WHAT YOU HAVE TO DO: Please continue the text below on fire risks from activated carbon filters, picking up after its final sentence.

TEXT FOR ANALYSIS:
----------

The Environment Agency has produced a technical guide to highlight the fire risks from such filters, and it identifies three key risk factors:
●High VOC concentrations: some VOCs, such as ketones and acetates, may cause secondary heating
●Type and grade of activated carbon used: certain impregnation materials can cause localised hot spots
●Low flow rate, allowing the temperature to rise.
The EA guidance says: “there is a particular risk when a carbon filter is disconnected, because it may only take a gentle breath of air to enter the carbon filter to start a fire when other risk factors are present”.
It also says: “Temperature monitoring may not be sensitive enough to detect localised changes in temperature, whereas carbon monoxide monitoring is a much better early indicator”.

----------

DATA PROVIDED:
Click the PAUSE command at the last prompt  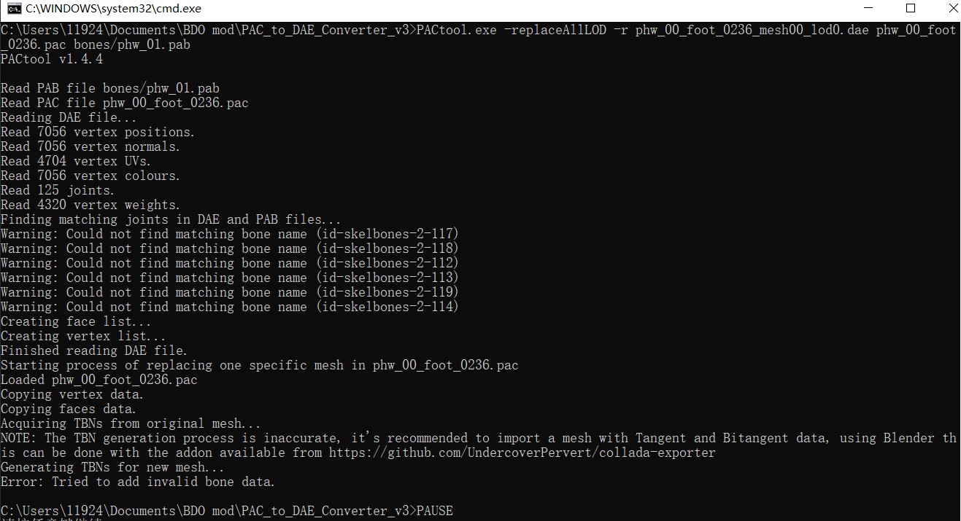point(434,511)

----------

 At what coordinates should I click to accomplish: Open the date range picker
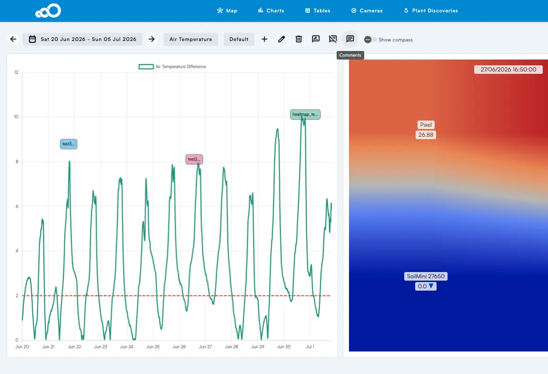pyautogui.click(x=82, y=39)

----------

RESULT:
The EA also gives the example of an incident where oxygen was injected into a carbon filter to increase the life of the activated carbon, leading to a fire in the facility, and adds, “Carbon filters can be fitted with fire prevention measures such as one-way valves, vacuum relief valves and pressure relief valves. However, there generally appears to be little understanding of fire risk, and it is therefore not clear how widespread fire prevention measures are understood or have been implemented”.
The EA suggests that at a minimum it would expect the operator to demonstrate:
●Adequate design of the carbon filter;
●How they monitor the effectiveness of the filter to determine when the carbon needs replacing;
●What other monitoring is in place for inlet/outlet gases, visual checks, airflow and residence time;
●Understanding of the risk of fire and outline what fire prevention measures are in place.
Hydrogen sulphide has another nasty side-effect, in that it combines with oxygen in the presence of water to produce sulphuric acid (H2SO4): this is hazardous to health, and attacks concrete and metal structures; it will even corrode most grades of stainless steel – although some (such as 904L) are affected only mildly at normal temperatures – and specialist coatings may be needed to protect the head space of the digester.
Lightning strikes might seem an improbable risk, but a lightning protection system should be installed: a commercial facility in Oxfordshire was struck by lightning in 2016, leading to a significant fire.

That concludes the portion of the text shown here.